Hand-preference training in the mouse reveals key elements of its learning and memory process and resolves the phenotypic complexity in the behaviour

Handedness in the mouse comprises 2 different behaviours. Some strains have a conditional behaviour, in that the mice learn a direction of hand preference in response to reaching for food, whereas other strains have an innate or constitutive behaviour, and prior experience has no measurable effect on their hand preference. However, hybrids from different strains have revealed both recessive and dominant forms of constitutive hand preference. We proposed that kinetic parameters of the learning process would resolve this genetic heterogeneity as well as the phenotypic complexity in the behaviour. We conducted and report here a detailed kinetic analysis of hand-preference training in the C57BL/6J strain.

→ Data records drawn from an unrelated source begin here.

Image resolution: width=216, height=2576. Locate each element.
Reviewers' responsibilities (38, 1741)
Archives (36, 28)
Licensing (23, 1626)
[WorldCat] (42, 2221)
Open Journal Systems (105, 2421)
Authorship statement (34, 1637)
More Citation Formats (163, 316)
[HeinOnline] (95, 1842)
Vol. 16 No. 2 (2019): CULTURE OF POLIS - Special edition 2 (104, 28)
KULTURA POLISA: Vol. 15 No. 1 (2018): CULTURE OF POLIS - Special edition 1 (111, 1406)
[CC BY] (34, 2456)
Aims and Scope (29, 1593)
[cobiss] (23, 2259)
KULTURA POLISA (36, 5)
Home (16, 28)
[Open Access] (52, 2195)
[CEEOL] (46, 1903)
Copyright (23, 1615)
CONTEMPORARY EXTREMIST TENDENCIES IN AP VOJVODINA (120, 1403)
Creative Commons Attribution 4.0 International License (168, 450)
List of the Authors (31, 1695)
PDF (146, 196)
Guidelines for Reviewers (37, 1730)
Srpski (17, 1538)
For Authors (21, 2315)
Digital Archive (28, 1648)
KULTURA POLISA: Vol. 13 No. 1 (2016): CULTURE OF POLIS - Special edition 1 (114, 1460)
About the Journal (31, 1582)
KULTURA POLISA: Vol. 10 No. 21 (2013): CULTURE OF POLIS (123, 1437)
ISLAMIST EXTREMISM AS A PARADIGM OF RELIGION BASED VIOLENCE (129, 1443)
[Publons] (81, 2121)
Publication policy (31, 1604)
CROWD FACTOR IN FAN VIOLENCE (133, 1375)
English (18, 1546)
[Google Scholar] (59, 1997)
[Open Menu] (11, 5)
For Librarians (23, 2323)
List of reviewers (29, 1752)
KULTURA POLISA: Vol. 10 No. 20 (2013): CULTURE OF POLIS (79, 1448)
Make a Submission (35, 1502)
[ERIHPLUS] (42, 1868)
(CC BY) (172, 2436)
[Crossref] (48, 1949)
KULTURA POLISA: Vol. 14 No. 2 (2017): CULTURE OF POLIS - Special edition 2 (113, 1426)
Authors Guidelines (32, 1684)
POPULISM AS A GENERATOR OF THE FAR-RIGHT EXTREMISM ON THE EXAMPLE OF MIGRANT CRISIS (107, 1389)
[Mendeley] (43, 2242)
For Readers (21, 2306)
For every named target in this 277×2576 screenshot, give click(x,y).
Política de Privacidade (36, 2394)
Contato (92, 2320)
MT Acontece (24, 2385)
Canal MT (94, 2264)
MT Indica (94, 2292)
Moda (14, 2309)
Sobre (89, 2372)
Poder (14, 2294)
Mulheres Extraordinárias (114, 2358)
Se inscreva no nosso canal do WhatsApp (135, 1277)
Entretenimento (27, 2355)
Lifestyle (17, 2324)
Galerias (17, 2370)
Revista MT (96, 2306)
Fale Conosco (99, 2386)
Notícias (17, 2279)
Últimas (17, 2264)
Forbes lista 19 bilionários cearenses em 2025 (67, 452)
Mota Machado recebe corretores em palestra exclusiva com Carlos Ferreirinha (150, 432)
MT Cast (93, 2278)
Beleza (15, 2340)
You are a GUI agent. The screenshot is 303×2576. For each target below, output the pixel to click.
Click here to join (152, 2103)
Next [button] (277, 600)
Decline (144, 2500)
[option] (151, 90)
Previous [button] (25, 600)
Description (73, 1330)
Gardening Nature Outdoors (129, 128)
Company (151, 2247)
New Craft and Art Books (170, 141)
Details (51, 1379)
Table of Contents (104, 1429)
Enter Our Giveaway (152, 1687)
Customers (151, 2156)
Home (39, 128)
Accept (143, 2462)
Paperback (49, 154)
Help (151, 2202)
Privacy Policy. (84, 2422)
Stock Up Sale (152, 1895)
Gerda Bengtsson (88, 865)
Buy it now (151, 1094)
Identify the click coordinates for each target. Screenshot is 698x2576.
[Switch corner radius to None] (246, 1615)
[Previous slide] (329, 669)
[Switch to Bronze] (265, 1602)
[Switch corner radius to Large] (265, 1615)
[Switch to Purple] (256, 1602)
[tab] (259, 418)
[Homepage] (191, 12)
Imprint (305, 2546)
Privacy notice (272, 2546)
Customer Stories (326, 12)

It revealed elements of the fundamental process of learning and long-term memory that underlies the behaviour by documenting consolidation of memory, blocking of this consolidation by an inhibitor of protein synthesis, retention of memory, and speed of learning in response to training reaches. Furthermore, speed of learning is clearly described by 2 parameters that we call "capacity" (or maximum amount of learned preference) and "ability" (or number of training reaches to achieve half the capacity). These 2 kinetic parameters can vary independently among genetically different strains that learn a preference, and we used them to demonstrate that the respective recessive and dominant forms of constitutive hand-preference may be the consequence of a true null or loss of function and a gain of function, possibly a memory regulator, in the learning process. The quantitative measures provide a sensitive and selective method to establish the fundamental learning process underlying mouse hand preference and to demonstrate empirically how genes and contextual environment shape its phenotypic complexity.